IN THE OVEN, ON THE STOVE, ON THE GRILL OR OVER THE CAMPFIRE. Cast iron cookware may be used on various heat sources including gas, electric, induction and ceramic glass-top stoves and ovens. When using on glass stove-tops, be careful not to slide the cookware around as it’s possible to scratch the surface. Seasoned cast iron can also be used on the grill or outdoor fire and coals for camp cooking. Begin heating cookware on low and slowly bring the heat up. ALWAYS REMOVE COOKWARE FROM THE STOVETOP AFTER COOKING
Cast iron cookware is great for everything from pan-searing pork chops to baking cornbread. With new pieces, we recommend starting off with foods that contain a high fat content (like bacon) to help with the seasoning process and solidify the non-stick surface. Note: never store food in cast iron. Acids in food can break down the seasoned surface.
We don't recommend letting your cast iron soak. Wash your (preferably still warm) cast iron cookware with hot water and use a sponge or stiff non-metal brush to remove cooking residue. To slough off tough bits of stuck-on food, pour a cup of coarse kosher salt into a still-warm skillet. Squeeze a folded kitchen towel with tongs and scrub the pan with the salt. Toss the salt and rinse the pan with hot water, you can also use a few drops of a mild dishwashing soap every once in a while. If the cast iron cookware gets a sticky coating or develops rust over time, scrub it with steel wool and re-season it. To prevent rust, dry the skillet thoroughly and lightly coat the cooking surface with cooking oil. Cover with a paper towel to protect it from dust.

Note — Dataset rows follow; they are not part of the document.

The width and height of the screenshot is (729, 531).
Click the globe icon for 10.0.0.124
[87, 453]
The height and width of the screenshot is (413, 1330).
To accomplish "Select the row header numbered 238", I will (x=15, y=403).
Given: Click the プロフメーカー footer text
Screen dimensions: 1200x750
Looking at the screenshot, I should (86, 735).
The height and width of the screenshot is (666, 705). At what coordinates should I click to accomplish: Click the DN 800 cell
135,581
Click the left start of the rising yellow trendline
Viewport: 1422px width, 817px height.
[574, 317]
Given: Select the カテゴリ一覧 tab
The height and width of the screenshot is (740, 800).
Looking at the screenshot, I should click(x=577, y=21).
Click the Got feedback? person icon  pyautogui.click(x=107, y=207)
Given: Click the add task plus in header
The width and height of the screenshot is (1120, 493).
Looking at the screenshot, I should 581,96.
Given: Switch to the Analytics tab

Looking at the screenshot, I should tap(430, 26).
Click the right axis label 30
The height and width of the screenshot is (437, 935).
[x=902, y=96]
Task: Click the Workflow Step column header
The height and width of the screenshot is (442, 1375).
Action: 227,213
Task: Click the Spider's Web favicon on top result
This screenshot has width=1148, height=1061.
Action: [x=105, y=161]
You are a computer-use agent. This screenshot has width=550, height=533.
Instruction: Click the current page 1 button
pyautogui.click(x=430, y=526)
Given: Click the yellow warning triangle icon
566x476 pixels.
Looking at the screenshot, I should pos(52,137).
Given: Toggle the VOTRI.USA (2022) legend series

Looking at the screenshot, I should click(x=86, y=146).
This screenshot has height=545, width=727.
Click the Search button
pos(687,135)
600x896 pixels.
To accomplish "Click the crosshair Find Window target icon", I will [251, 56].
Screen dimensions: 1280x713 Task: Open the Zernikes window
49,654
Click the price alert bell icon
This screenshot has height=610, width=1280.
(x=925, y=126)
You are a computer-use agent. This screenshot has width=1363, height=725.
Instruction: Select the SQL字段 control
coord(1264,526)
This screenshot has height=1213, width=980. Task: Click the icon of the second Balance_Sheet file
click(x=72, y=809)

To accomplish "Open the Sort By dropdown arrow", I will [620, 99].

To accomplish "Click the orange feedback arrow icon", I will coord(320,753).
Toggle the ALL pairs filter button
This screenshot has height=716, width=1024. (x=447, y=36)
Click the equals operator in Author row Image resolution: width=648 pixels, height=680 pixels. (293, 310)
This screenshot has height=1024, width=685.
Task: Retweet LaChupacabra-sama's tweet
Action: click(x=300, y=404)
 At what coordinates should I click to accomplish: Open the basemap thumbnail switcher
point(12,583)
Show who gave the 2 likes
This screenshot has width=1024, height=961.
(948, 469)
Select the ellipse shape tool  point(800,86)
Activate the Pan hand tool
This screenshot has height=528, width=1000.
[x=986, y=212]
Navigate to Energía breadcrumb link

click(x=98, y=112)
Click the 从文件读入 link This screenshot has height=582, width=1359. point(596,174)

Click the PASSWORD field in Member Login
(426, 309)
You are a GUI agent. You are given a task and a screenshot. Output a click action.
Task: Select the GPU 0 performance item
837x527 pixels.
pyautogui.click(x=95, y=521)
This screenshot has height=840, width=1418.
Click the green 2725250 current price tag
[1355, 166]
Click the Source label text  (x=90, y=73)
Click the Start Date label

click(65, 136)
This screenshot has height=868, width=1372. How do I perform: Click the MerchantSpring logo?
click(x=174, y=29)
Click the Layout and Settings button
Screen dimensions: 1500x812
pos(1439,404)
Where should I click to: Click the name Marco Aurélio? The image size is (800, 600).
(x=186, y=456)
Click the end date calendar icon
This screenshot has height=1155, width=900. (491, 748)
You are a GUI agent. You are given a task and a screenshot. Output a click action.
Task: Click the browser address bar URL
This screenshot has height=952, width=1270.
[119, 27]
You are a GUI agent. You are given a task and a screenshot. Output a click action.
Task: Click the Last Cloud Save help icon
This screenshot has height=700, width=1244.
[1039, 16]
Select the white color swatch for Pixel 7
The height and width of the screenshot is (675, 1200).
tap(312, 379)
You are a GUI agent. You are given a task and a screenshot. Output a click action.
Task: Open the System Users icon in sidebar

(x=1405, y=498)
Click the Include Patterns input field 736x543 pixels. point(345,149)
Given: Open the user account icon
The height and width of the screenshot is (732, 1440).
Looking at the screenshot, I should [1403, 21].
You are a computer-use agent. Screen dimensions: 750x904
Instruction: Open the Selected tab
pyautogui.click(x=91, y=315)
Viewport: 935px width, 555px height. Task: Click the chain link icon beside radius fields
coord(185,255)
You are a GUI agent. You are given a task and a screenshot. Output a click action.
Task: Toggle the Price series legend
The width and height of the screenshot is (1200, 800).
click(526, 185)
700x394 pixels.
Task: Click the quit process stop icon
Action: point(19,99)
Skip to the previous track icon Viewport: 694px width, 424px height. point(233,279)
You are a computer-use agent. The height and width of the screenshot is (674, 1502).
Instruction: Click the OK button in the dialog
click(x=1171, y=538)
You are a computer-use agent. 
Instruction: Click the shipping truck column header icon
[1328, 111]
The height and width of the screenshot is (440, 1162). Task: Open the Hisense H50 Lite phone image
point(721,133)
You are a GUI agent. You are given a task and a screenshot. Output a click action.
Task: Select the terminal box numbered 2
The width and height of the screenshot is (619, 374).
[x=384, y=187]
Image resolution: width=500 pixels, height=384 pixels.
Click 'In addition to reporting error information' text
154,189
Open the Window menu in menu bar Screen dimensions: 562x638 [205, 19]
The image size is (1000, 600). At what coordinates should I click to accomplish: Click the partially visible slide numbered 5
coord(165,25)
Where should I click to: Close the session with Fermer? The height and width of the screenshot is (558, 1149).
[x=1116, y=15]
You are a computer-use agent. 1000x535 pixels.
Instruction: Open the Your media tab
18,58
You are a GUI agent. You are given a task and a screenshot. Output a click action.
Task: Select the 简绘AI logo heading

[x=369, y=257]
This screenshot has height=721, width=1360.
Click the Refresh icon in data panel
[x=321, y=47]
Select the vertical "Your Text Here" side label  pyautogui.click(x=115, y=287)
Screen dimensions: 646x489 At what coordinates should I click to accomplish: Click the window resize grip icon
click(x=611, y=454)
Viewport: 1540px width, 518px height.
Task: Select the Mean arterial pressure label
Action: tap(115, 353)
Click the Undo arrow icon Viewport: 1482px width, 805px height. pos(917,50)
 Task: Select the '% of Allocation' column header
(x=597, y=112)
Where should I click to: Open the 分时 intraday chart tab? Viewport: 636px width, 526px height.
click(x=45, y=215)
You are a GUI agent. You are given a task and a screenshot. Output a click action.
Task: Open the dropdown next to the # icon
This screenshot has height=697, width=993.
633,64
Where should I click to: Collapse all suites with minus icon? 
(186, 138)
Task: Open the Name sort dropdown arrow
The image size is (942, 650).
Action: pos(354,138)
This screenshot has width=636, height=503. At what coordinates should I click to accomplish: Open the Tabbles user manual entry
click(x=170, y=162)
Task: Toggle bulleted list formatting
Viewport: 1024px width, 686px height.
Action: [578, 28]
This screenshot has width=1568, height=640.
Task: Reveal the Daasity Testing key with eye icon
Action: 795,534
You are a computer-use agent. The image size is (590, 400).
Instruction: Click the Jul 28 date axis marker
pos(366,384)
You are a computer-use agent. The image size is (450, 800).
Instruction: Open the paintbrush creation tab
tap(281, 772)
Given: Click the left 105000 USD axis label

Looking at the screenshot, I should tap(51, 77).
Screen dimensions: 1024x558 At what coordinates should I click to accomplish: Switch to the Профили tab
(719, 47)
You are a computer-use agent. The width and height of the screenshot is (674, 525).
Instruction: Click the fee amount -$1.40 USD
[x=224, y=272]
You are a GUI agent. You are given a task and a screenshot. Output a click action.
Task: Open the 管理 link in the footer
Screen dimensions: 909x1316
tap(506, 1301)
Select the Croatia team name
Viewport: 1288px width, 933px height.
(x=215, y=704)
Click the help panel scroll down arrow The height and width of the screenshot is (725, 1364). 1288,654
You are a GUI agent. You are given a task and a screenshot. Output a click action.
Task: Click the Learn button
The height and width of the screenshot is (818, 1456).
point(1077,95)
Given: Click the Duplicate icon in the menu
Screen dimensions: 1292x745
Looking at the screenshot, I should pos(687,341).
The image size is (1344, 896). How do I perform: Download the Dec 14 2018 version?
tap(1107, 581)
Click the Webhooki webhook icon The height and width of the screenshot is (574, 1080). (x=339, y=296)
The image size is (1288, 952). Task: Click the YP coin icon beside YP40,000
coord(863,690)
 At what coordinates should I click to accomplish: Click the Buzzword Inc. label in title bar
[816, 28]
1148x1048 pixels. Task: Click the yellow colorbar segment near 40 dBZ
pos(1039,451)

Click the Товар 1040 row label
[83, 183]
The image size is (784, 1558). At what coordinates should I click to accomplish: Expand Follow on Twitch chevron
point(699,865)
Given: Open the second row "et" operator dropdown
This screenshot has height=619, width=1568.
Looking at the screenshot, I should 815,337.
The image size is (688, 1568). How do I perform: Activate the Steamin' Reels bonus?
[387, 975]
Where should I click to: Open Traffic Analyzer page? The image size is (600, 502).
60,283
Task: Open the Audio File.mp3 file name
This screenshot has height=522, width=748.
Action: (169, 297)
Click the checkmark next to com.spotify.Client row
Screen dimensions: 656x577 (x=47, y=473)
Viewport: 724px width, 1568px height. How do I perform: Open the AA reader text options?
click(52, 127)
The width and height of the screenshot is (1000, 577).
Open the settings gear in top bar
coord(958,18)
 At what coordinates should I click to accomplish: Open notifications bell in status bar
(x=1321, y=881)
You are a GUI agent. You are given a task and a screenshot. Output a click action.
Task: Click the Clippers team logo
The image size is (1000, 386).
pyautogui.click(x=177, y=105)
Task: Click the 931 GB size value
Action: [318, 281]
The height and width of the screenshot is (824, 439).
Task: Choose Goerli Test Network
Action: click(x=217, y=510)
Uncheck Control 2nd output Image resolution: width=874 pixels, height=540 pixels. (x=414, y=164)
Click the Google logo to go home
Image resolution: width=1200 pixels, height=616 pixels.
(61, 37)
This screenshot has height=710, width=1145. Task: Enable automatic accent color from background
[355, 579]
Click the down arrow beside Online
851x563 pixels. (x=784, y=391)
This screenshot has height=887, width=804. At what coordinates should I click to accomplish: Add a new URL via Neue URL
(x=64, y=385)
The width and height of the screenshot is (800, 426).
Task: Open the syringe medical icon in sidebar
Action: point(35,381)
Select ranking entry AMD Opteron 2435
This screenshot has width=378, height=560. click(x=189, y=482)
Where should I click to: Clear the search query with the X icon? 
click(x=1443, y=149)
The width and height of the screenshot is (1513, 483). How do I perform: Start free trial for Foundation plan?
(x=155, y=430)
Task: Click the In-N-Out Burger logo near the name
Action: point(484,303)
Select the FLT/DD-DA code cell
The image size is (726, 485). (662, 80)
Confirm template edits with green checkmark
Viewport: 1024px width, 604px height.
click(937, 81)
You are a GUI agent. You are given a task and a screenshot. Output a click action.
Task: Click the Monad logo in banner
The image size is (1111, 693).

Moisture is the enemy. Not properly drying your cast iron can cause it to rust. So after rinsing, dry it well and place it on the stove-top over low heat. Allow to dry for a few minutes, then use a cloth or paper towel to rub it with a little shortening, lard, bacon grease, or vegetable oil. Heat for 5 to 10 minutes more, remove from heat, and allow cooling. Wipe with another cloth or paper towel to remove excess grease.
Keep your cast iron cookware in a dry place with the lids off to avoid rusting. If rust appears, scour your pan with steel wool to remove it and re-season the pan.
There's only one thing you shouldn't attempt in cast-iron cookware: boiling water, which will cause the pan to rust.
Cast iron takes longer to warm than other surfaces but retains heat remarkably well and diffuses it evenly.
Cast iron remains hot long after you remove it from the stove. As a reminder to be careful, drape a thick towel or a mitt over the handle.
To avoid getting smudges on all your kitchen towels, designate one to use exclusively for drying your cast-iron cookware.